* _Problem to work on_:
Reproduce the stretch of the Panama travel blog from "No transit visa" through "met...but no anniversary." word for word.

* _Selection_:

I don´t think that I have quite understood yet that I am actually going to Panama, but maybe I´ll understand it once I am there when it is so hot that I can´t wear jeans ;)
Anyway, one season of Heroes can be found on my IPOD, I have snacks, books and a pillow with me, so I will be fine :)

Hard to understand...

Nothing said, so that nothing that can be held against me, but....sometimes people make it really hard to even like them.....

Sunday, December 16, 2007

sweet dreams...

Sweet dreams are made of this
Who am I to disagree?
Travel the world and the seven seas
Everybody's looking for something
Some of them want to use you
Some of them want to get used by you
Some of them want to abuse you
Some of them want to be abused

Friday, December 14, 2007

No transit visa

F*?CK!! I am panicking again. One of my colleeges told me that he had a transfer flight in the US and his wife had an old passport, and they had problems getting trough.I don´t have a transit visa, and I would not need to have one if I would have one of those new passports, but I have an old one, and I am not sure what the policy is with an old passport. I have been calling around all day and looking up info on the net, and I am getting mixed messages. The american embassy has not been open today, and they are the only ones who can give a definite answer.A transit visa should apperantly be issued immediately, so if I need one, I can hopefully get one on monday.Damn it! I am nervous about not being able to travel to Panama at all..... :/

Thursday, December 13, 2007

today....1,5 years since we met...but no anniversary.
I have not stopped caring, I have not stopped thinking,
but I can´t change life.
Letting go of someone you love is one of
the hardest things a person has to do.

Monday, December 10, 2007

Living

The sun has fallen and I’ve become
The lonely one

The moon is dancing among the clouds
And my knees are shaking,
And my dreams are breaking
But I know I live
But I know I live, today


Sunday, December 9, 2007

Trip Planning

I booked my trip to Panama about a month ago. It was´nt until a few days ago that I really took a good look at my booking. I have been so disconnected to the world that I have´nt really been aware of anything....anyway, I got a small unpleasent suprise when looking at my flights, I have to wait at JFK (New York) for 12 HOURS!!! and as if that would not be bad enough, I will be there in the middle of the night!! Sigh....I booked a hotel near the airport, but then realized that because I dont have a transit visa to US or anything I probably wont be able to leave the airport during theese 12 hours....oh well, I need to call the american embassy tomorrow and see what the conditions are, but most likely I will be stuck in the airport for 12 hours and having to sleep on the floor in some corner. But this will be ok, it is not like it would be the first time I am doing it.

* _Data provided_:
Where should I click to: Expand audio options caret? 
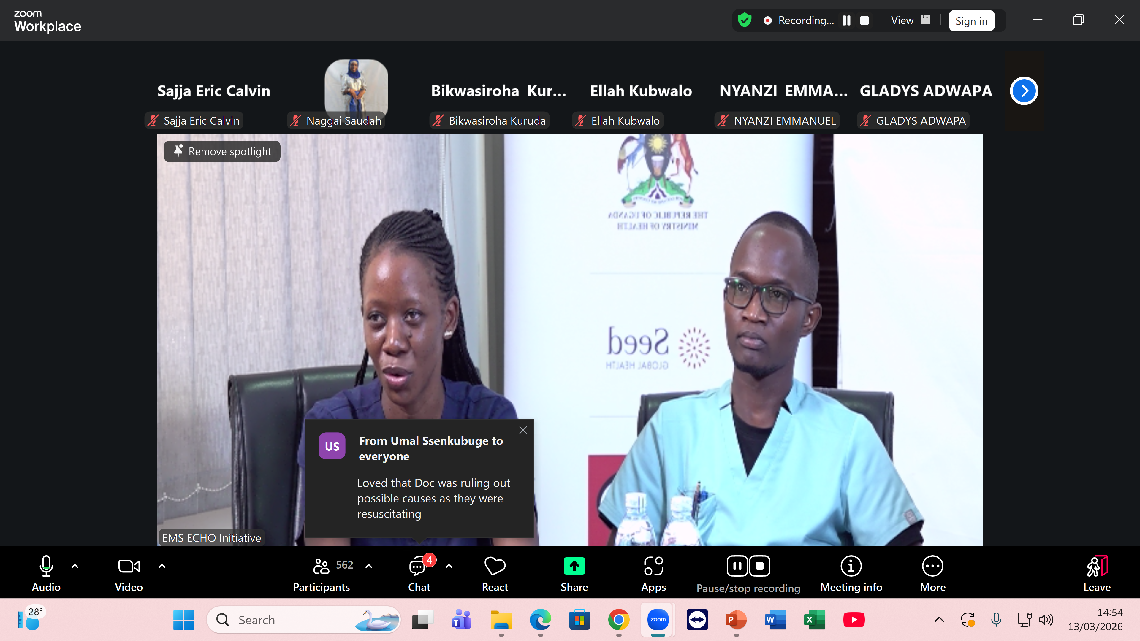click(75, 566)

...

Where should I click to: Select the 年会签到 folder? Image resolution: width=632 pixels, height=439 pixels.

==

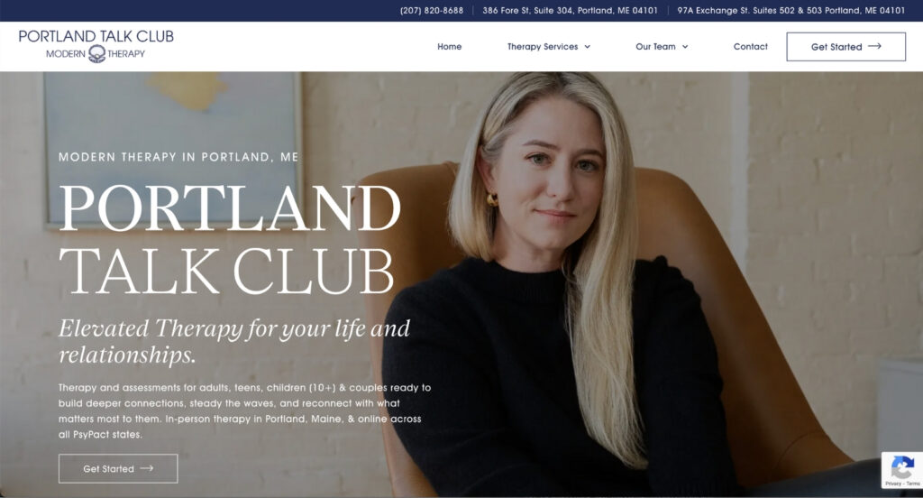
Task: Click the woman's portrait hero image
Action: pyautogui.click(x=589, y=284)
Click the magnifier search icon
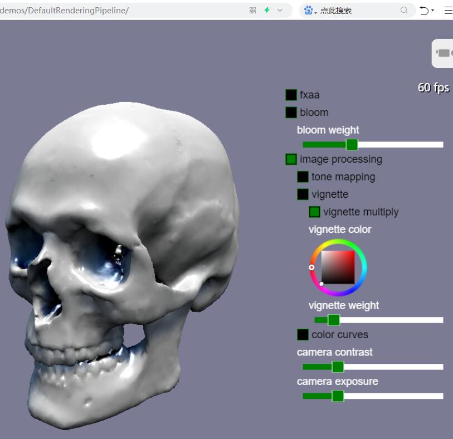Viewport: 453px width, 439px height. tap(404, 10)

* _Task answer_:
No transit visa

F*?CK!! I am panicking again. One of my colleeges told me that he had a transfer flight in the US and his wife had an old passport, and they had problems getting trough.I don´t have a transit visa, and I would not need to have one if I would have one of those new passports, but I have an old one, and I am not sure what the policy is with an old passport. I have been calling around all day and looking up info on the net, and I am getting mixed messages. The american embassy has not been open today, and they are the only ones who can give a definite answer.A transit visa should apperantly be issued immediately, so if I need one, I can hopefully get one on monday.Damn it! I am nervous about not being able to travel to Panama at all..... :/

Thursday, December 13, 2007

today....1,5 years since we met...but no anniversary.